Rounding Error, Short Squeeze, And Cost Of Recap

Via Peter Tchir of TF Market Advisors

Job report definitely better than expected, but if 50k comes from the striking Verizon employees coming back to work it is less impressive.  Underemployment continues to be weak.  It also seems strange that strength in hiring came in services; whereas, employment in the ISM Services report was weak.  Anyways, not a bad report, but nothing overly exciting in a country this large.  I was trying to find out how many cities over 20,000 people the country has?  How many people per city got jobs?  I think if we reported the number on that basis, 100k would still bring tears to the eyes in a country that has seen jobs ravaged.  It's not even worth talking about the quality of the jobs or what they pay.  I have heard that this number takes the double dip talk off the table.  I am not sure why it would do that.  It indicates we haven't double dipped yet, but certainly doesn't take it off the table.

The rally has been strong across many products, but once again has all the signs of a short squeeze rally.  The weakest and most beaten up sectors and names have performed the best.  Anything that was a "hedge" tool, has also outperformed.  In credit, IG17 is trading at 138 which is about 8 bps rich to intrinsics.  That means that the index is outperforming the single names in CDS by a lot.  At this stage either single names will snap tighter or the index will revert as the "arbs" come in to close this gap.  Since the underlying bond market remains tentative (LQD is tighter on a spread basis, but lower in price, and stable on shares outstanding), I think it is likely that the indices will underperform single names.  Now is a good time to reset shorts in index.  The fact that price action has been one of the biggest factors in the price action is not a great sign.  That rationale can turn quickly and leaves a lot of weak longs in credit.

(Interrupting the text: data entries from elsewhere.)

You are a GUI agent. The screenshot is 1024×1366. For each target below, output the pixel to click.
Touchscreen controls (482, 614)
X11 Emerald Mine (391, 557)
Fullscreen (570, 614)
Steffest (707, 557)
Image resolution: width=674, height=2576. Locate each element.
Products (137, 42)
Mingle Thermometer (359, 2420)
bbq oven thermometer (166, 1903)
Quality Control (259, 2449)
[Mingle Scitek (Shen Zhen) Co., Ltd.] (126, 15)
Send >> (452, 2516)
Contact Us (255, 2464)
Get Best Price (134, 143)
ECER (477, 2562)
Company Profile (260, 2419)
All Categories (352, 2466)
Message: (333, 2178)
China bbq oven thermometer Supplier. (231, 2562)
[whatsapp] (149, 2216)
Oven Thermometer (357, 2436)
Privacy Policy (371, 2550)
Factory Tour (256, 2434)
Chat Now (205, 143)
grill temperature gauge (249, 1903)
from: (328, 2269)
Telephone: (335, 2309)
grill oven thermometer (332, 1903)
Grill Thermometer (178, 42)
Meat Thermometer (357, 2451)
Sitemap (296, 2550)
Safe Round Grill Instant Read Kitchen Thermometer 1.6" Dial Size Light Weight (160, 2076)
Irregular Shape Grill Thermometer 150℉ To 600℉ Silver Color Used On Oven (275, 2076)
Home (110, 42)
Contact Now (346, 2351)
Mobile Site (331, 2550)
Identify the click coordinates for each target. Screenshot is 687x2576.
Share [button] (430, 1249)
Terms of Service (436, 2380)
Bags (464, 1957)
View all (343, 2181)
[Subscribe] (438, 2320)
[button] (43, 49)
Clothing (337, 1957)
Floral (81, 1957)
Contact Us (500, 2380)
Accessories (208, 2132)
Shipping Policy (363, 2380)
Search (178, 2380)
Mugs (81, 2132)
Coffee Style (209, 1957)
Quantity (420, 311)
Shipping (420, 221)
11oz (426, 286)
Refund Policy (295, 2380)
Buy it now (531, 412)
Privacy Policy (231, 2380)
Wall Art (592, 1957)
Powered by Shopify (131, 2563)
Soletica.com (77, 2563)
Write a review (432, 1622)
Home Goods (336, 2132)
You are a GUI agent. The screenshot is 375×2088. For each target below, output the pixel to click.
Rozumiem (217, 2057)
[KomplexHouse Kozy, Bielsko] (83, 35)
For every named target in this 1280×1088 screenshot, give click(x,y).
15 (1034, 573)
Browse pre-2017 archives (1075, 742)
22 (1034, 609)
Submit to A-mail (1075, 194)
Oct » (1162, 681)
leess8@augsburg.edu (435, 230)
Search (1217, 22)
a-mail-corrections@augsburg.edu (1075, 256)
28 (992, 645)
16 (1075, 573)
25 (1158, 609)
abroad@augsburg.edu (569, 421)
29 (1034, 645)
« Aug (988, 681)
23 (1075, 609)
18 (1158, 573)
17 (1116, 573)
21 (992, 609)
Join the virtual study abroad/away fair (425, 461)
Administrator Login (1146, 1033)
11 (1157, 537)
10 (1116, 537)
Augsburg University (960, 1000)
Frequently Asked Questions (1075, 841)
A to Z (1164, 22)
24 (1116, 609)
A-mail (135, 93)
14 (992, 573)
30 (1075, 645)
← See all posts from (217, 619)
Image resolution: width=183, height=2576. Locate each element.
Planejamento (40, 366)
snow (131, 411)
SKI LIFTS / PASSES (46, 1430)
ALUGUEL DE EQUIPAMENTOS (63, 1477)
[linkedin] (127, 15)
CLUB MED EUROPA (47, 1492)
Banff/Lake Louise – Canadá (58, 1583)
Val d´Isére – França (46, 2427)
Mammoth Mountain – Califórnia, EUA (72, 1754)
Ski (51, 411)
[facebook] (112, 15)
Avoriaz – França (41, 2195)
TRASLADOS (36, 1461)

Dexia.....Dexia was going to be saved.  Then it was going to be good bank/bad bank.  All banks are going to get recapitalized.  Lots of rumors, lots of noise, and little action.  Why so little action?  Because little Dexia that was largely off the radar screen, has 570 BILLION EURO of assets.  It isn't that little and the risk some country or countries have to assume is not de minimus.  In fact the risk is large and figuring out who should bear what risk and who should take losses is not simple.  What we have seen over time, is that Europe is great at making announcements, but poor at following through.  And I'm not blaming them, what politician really wants to throw away a couple hundred billion of taxpayer money?  In reality, the only fact that we know for sure is that Dexia stock has been halted for almost 24 hours and its last price was 0.85 euro per share.  As bank shares have rallied on the recapitalization stories, has anyone bothered to ask what price the shares will be at after the recapitalization?  How much dilution with the governments want for their money?  Will it be punitive?  Before getting to excited about the prospect of government infusions for banks, investors should spend a few minutes figuring out if governments and citizens will want to take their pound of flesh as the cost for more infusions?  The governments may want to protect creditors of banks and prevent banks from failing, but it doesn't mean that they want bankers to be rich.  Maybe they will use AIG as an example of what a bailout should cost shareholders.

Anyways, this rally seems overdone.  European stocks and credit are sluggish today.  The data, while not bad, seems priced in already, and being long because "Europe gets it" is risky, because even if they finally get it, do they still have the resources to fix it, or a system that is simple enough to let them agree on how to fix it?  I am dubious, and at 1080 was willing to give some benefit of the doubt to the EU, but at 1170, I am happy to bet against them.

HY seems more attractive than stocks for a long in any case.  HYG experience a solid flush earlier this week and may be more resilient if we get another leg down.  Though for all the talk about low default rates, Friendly's filed for bankruptcy and the market seemed very willing to believe that EK and AMR were both on the verge of filing.  When default rumours aren't dismissed easily, there is probably a real nagging concern just below the surface.